RECORD EXCERPTS ::
_ _ _ _ _ _ _
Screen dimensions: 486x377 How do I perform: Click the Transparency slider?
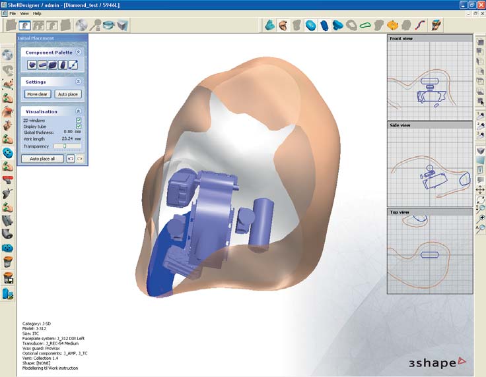tap(66, 146)
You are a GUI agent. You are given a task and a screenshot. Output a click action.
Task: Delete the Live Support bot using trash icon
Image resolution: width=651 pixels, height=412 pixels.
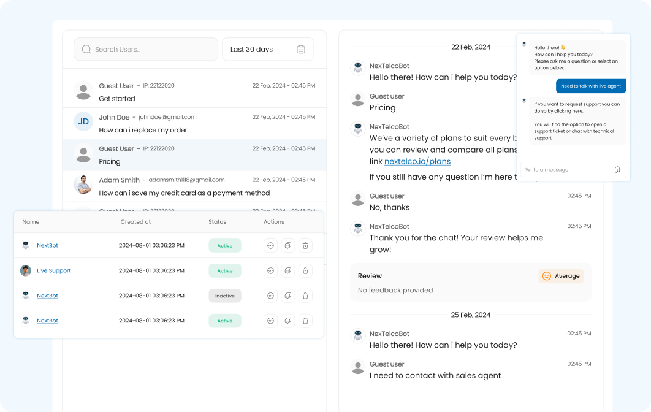(x=305, y=270)
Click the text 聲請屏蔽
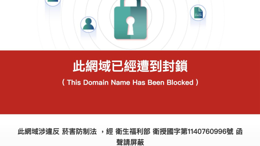Viewport: 260px width, 146px height. pyautogui.click(x=130, y=142)
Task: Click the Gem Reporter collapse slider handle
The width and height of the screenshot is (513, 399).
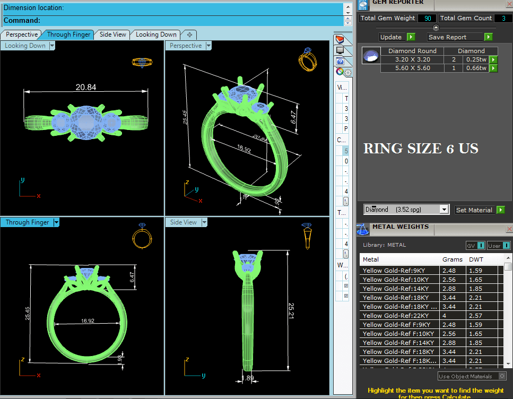Action: click(436, 28)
_ _ _ _ _ _ _
TRY IT :: If a line holds an image, leave the image out; retype everything else in the entries exactly.

ANSWER FOR THE TASK ::
Screen dimensions: 486x377 How do I perform: Click the Transparency slider?
tap(66, 146)
You are a GUI agent. You are given a task and a screenshot. Output a click action.
Task: Delete the Live Support bot using trash icon
Image resolution: width=651 pixels, height=412 pixels.
(x=305, y=270)
Click the text 聲請屏蔽
Viewport: 260px width, 146px height. pyautogui.click(x=130, y=142)
Task: Click the Gem Reporter collapse slider handle
The width and height of the screenshot is (513, 399).
Action: click(436, 28)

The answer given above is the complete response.